Our Gospel reading today starts out with one of Jesus’s disciples asking him to teach them how to pray. Jesus responds by providing a formula of prayer. It is a formula we recognize from our own worship services, as it is one that has been tied to Christianity for hundreds of years. It is one that unites us, even when some of our other beliefs might be different. We have all been taught this prayer by Jesus, and that gift has blessed us with a way to pray at any time when it is hard to find the words ourselves. You may notice, however, that Jesus does not stop his response at only teaching the Lord’s Prayer. True to his common actions, Jesus follows up this answer with a parable of sorts, a story to deepen the disciples understanding.

Jesus tells a story about how one friend goes to another late at night and knocks on the door. The first friend says they are knocking because a third friend has come to visit and is in need of bread. The second friend, who is in bed and does not want to move or is not able to because his children are in the bed too, tells the first friend to go away. Jesus then says that because of the first friend’s persistence in knocking and asking, the second friend will eventually open the door and help provide bread for the third friend. This story from Jesus ends with a popularly quoted verse: “Ask and it will be given, search and you will find, knock and the door shall be opened.”

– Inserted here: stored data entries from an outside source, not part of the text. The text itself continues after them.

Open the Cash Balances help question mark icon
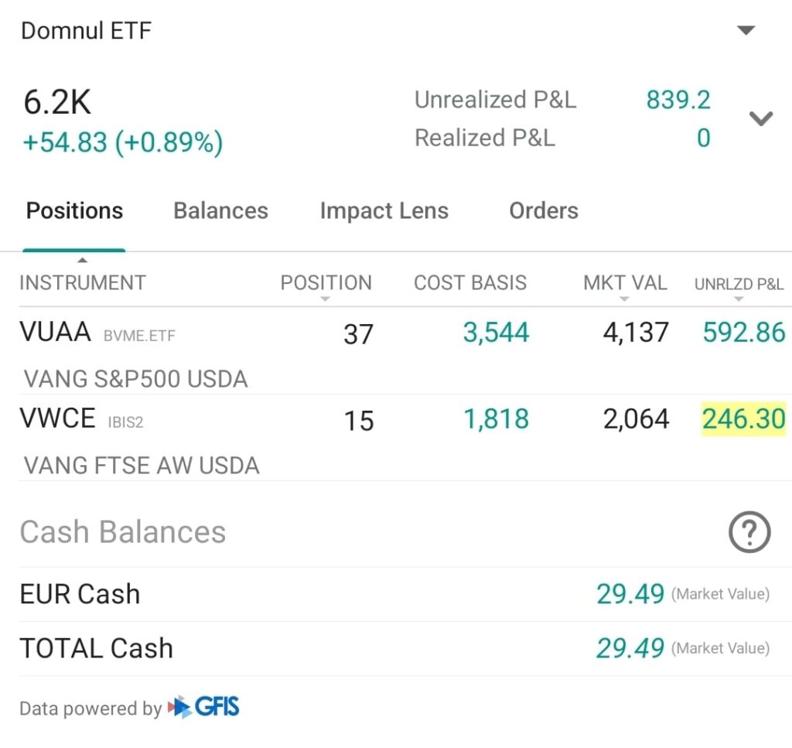 (749, 532)
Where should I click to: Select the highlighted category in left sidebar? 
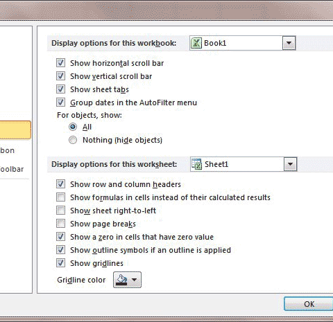15,129
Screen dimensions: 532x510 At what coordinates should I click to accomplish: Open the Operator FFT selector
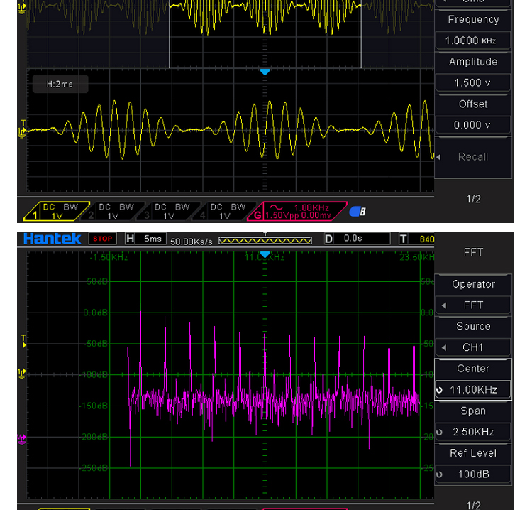473,305
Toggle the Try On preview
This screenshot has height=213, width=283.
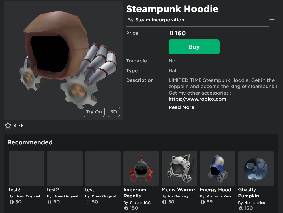coord(94,112)
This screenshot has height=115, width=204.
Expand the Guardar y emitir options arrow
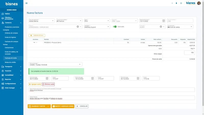pyautogui.click(x=48, y=106)
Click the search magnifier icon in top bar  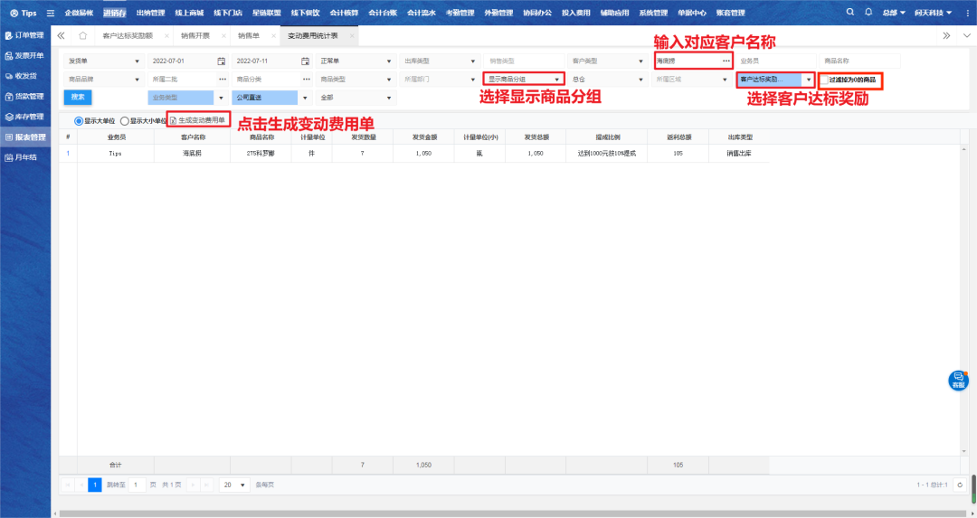tap(850, 13)
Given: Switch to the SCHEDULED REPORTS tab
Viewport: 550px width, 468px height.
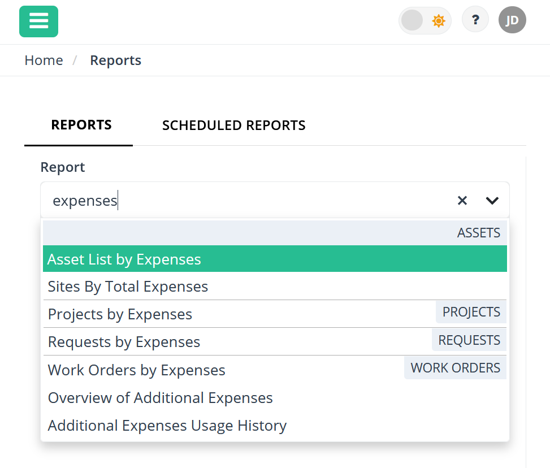Looking at the screenshot, I should tap(233, 125).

Quite often, this quoted verse is interpreted to mean that when we ask something in prayer, we are always answered in the way we want. But what if we consider the story that this verse follows? In the story, there are three friends, and the second friend acts as a connection between the first and the third. The second friend is not asking, searching, or knocking for themself, they are knocking for the third friend who has shown up at their house and needs to be fed. Jesus is not saying that in our own personal prayers everything that we ask for ourselves will be given to us automatically. Rather, when we consider the story that this verse is explaining, Jesus is showing how caring for one another in community, interceding for one another in prayer and action, helps to give everyone what they need. Ask for aid to help your neighbor and they will be given it, search out the policies or systems to care for your neighbor and you will find them, knock on the door of those in power while standing with those in need and the door will be opened. This is another way of Jesus showing us the kingdom of God and God’s purpose for us to live in community.

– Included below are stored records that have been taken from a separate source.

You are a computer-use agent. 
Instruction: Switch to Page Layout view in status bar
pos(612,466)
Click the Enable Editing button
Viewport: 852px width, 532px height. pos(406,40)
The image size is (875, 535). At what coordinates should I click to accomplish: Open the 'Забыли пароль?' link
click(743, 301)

This story and explanation follow the Lord’s Prayer as a reminder that we pray in community. Jesus is saying, this is how you pray with words, and then, this is how your pray with actions. You pray for God’s will to be done, for daily bread, for forgiveness and forgiving others, and then you care for your neighbors to form a community where those prayers encourage your asking, searching, and knocking on the door to a new way of life. And then in the end, Jesus gives us a reminder of the intercessor gifted to us as a sign of God’s presence among us. The Holy Spirit walks with us in our actions and helps us to pray through our own sighs when they are too deep for words. Ending this explanation with the reminder of the Holy Spirit gives us one last push of confidence that when we do things around us to love our God and neighbor, to grow our community into the kingdom of God we pray for the Lord to bring about through us, the Holy Spirit is with us each step of the way. So that whenever we turn to the Lord’s Prayer as an unchanging form of prayer, we are not alone, and we are not discouraged. Rather, we are reminded of the huge community we are a part of, who all pray this same prayer in their own way, so that our words and actions are all living prayers that constantly seek the kingdom of God. May the words of the Lord’s Prayer continue to unite us in mission, and may the gift of the Holy Spirit accompany us in our asking, searching, and knocking for the betterment of our neighbors. Thanks be to God.